As Barnes points out in his book, The Art of Painting (which I highly recommend), Soutine has a very similar technique to that of van Gogh, with copious amounts of paint slapped onto the canvas.The thickness of the paint becomes in itself a rhetorical effect on the painting, making it so much more expressive of its subject matter than it would have been otherwise. Its thickness symbolizes the thickness of the meat of the rabbit, and the carcass’s blood envelopes the whole painting, with that muddy red of blood pervading everything. This makes the whiteness of the sheet beneath the rabbit a bit surprising; it is doubtful that it would stay that clean with such a bloody animal laying upon it. But the white cloth is important, because without it the rabbit would be invisible and indiscernible from the background, since Soutine relies almost exclusively on color to create the figure of the rabbit.

Painting of the Day

18 Nov

Image

 

A Woman Seated beside a Vase of Flowers. by Edgar Degas (1834-1917). Oil on canvas, 1865. Currently on view at the Metropolitan Museum of Art. 

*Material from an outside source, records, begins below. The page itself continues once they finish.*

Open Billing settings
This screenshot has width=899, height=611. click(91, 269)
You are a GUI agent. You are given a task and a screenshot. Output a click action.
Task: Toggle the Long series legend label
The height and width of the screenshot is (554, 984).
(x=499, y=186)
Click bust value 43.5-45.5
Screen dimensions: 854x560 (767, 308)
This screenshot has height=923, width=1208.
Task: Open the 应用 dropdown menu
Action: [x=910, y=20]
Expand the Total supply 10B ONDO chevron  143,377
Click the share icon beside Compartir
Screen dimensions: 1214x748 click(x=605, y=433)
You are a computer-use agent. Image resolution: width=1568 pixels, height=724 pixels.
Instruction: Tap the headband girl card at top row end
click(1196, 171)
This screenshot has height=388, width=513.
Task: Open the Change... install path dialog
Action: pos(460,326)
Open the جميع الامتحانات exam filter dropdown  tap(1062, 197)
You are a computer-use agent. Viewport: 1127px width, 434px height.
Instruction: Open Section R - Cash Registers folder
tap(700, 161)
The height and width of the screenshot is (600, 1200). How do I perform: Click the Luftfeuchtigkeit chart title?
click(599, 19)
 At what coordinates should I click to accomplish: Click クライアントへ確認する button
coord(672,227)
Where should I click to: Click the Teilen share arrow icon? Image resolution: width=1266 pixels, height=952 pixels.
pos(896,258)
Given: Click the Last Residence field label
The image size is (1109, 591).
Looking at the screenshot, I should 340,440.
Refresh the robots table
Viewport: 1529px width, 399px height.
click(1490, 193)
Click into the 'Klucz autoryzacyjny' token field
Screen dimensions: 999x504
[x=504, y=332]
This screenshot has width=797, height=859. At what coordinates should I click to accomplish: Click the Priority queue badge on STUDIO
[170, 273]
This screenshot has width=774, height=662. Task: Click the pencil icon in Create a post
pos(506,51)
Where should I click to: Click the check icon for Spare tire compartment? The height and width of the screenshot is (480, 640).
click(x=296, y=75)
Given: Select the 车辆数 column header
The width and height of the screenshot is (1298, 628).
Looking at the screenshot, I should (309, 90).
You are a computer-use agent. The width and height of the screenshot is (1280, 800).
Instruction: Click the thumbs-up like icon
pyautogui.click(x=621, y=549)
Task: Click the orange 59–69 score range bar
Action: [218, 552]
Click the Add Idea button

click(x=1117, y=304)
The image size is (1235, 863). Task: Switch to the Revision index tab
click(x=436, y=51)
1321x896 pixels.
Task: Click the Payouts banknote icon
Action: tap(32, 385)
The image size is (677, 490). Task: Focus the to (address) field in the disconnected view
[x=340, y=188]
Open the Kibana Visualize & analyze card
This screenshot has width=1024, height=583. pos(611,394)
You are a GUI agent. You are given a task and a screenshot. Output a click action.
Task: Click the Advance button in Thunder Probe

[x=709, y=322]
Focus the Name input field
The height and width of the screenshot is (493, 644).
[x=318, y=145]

Notes from metmuseum.org: 

The novelty of this composition has prompted many writers to suggest that the seated woman was an afterthought. Although there remains some doubt, she is probably the wife of Degas’s school friend Paul Valpinçon. Degas immensely enjoyed his visits to their country house, Ménil-Hubert, and the presence of dahlias, asters, and gaillardias in the bouquet makes it likely that this work was painted there in August or September 1865. It was preceded by an exquisite pencil drawing of the sitter, also dated 1865. Far from representing an afterthought, her presence in the composition was deliberate and intentionally provocative. As Degas himself once said, “I assure you that no art was ever less spontaneous than mine. What I do is the result of reflection and study of the great masters; of inspiration, spontaneity, temperament.”

The painting is signed and dated 1865 twice. Infrared photographs made in 1987 show that the partly obscured date is 1865, not 1858 as was previously assumed. X-rays taken in 1987 reveal that the bouquet originally extended farther to the right, but that Degas scraped that part out and painted the figure of the woman over it.

My comments: 

For some reason, I’ve always known this painting as “Woman with Chrysanthemums,” although I’m not sure why. It’s probably for the same reason that people generally call James McNeill Whistler’s painting Arrangement in Grey and Black  “Whistler’s Mother” instead. 

I’ve always felt sentimental and emotionally connected to this painting because the woman featured in it strikes an uncanny resemblance to that of my grandmother, both in her facial features and expression. I have a photograph of my grandmother on a bus in which she is looking out the window with exactly the same expression the woman in Degas’s painting has. 

This is such a fascinating, unconventional painting, and for that I think it is one of Degas’s very best works. To put a large vase of delicately, beautifully depicted flowers at center stage and use them in a way that almost pushes a human figure to the side is such an interesting stylistic choice. Degas’s reasons for this choice is but one of the many mysteries in the painting. What is the woman looking at? Is she waiting for something or someone, or just pausing to contemplate? Is she just staring into space? Where is she? A public space or a private one?

In real life, if this woman was in a public space, such as a hotel lobby, she would most likely never catch the attention of many passerby. But here Degas takes what is a common and mundane moment in life’s daily grind and magnifies it, capturing it in a way that makes interesting–an excellent example of when the formal qualities of a painting become more striking than any represented subject matter.